● **Page excerpt**:
Ending a decade of appeals, last month, the Oregon Supreme Court ruled that Philip Morris must pay Oregon approximately $47.7 million of a $60 million punitive damages award made by a jury in March 1999. In the 1999 case, Williams v. Philip Morris, the estate of Jesse Williams, a long-time smoker of cigarettes manufactured and marketed by Philip Morris, sued Philip Morris for damages related to Mr. Williams’ smoking-related lung cancer death. The estate alleged that Philip Morris’s fraud and negligence caused the deceased’s untimely death. The jury awarded the estate compensatory damages and $79.5 million in punitive damages. Under Oregon law, the state is entitled to 60% of the punitive damages award.
Philip Morris ultimately paid 40% of the award to the Williams estate but refused to pay the 60% to Oregon, arguing, in essence, that paying Oregon its portion of the punitive damages award would constitute an end-run around Oregon’s settlement with Philip Morris in the MSA. More specifically, Philip Morris argued that Oregon had released its rights to the share of punitive damages when it signed the MSA. After Oregon took the matter to court, the trial court agreed with Philip Morris, finding that neither Oregon nor the Williams estate had a right to the portion of damages at issue. The state and the Williams estate appealed this ruling to the Oregon Supreme Court, which reversed the trial court’s ruling last month.

● **Dataset excerpts**:
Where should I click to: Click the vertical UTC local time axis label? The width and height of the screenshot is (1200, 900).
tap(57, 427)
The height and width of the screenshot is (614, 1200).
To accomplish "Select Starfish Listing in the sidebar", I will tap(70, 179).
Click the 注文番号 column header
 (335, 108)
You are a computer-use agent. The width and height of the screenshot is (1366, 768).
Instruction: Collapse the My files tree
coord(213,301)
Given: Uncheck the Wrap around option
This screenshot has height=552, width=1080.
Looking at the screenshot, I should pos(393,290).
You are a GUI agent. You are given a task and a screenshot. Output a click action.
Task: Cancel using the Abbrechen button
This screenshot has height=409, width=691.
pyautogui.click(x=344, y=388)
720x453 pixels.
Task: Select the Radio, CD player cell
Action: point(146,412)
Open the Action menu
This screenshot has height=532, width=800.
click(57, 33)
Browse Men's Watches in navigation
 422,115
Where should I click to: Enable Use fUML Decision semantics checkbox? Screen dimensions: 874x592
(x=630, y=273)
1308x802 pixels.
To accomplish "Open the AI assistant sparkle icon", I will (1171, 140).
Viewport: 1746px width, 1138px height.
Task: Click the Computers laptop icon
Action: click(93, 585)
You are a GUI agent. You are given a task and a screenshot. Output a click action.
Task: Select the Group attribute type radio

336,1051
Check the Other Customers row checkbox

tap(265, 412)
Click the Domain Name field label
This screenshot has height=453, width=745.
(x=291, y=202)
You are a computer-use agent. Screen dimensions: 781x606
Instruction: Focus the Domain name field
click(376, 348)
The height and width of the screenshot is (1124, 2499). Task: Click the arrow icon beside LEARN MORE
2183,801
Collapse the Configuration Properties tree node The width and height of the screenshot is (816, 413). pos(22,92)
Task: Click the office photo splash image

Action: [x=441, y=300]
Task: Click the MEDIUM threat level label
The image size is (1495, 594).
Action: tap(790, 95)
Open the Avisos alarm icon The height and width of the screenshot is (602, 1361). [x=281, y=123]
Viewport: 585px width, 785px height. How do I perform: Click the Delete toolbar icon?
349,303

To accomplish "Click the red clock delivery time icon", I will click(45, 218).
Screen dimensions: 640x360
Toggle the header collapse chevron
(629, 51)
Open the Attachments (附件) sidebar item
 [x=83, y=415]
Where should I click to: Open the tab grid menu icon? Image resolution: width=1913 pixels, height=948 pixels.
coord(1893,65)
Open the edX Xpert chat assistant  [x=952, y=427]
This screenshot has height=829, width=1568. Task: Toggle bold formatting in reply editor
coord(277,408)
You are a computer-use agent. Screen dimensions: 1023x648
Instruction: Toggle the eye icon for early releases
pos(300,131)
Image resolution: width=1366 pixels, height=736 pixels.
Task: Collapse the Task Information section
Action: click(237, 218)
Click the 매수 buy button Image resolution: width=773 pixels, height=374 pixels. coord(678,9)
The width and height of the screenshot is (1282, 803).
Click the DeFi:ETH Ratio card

● **Task instructions**:
(1) Decide whether each statement agrees with the passage on the Philip Morris punitive damages case, answering yes or no and quoting the words of the passage that settle it: (a) The jury in the Williams case awarded $79.5 million in punitive damages. (b) Philip Morris refused to pay any part of the award to the Williams estate. (c) The trial court ruled in favor of Oregon.
(2) Carry on the passage on the Philip Morris punitive damages case, starting after its last sentence.
The lines above are drawn from a separate source and have no connection to the passage on the Philip Morris punitive damages case.

● **Responses to the exercise**:
(1)
(a) Yes: "The jury awarded the estate compensatory damages and $79.5 million in punitive damages."
(b) No: "Philip Morris ultimately paid 40% of the award to the Williams estate"
(c) No: "the trial court agreed with Philip Morris"

(2)
In reaching its decision, the Oregon Supreme Court held that “the state’s statutory right to a share of punitive damages is not a ‘released claim,’ as that term is defined in the [MSA], and therefore, the state did not release its right to pursue payment of its statutory interest in 60 percent of the Williams punitive damages award when it [signed the MSA].” The MSA releases claims “directly or indirectly based on, arising out of or in any way related” to certain specified tobacco-related conduct. In the court’s view, the state’s interest in the punitive damages award did not arise out of any direct participation in the Williams case but, instead, by operation of Oregon law. Therefore, any claim to the money made by the state would be to enforce a statute, not to recover damages for Philip Morris’s tobacco-related conduct. In short, according to the court, the state’s right “to the statutory share is not, even indirectly, related to or dependent on the tobacco-related conduct that is described in the MSA.”
It is unknown at this time whether Philip Morris will appeal, but a spokesman for the Oregon Attorney General has indicated that the office does not believe the December decision is the end of the litigation. In the meantime, as other states catch wind of this decision, they may seek to pass similar laws allowing them to recover a portion of private plaintiffs’ punitive damages awards.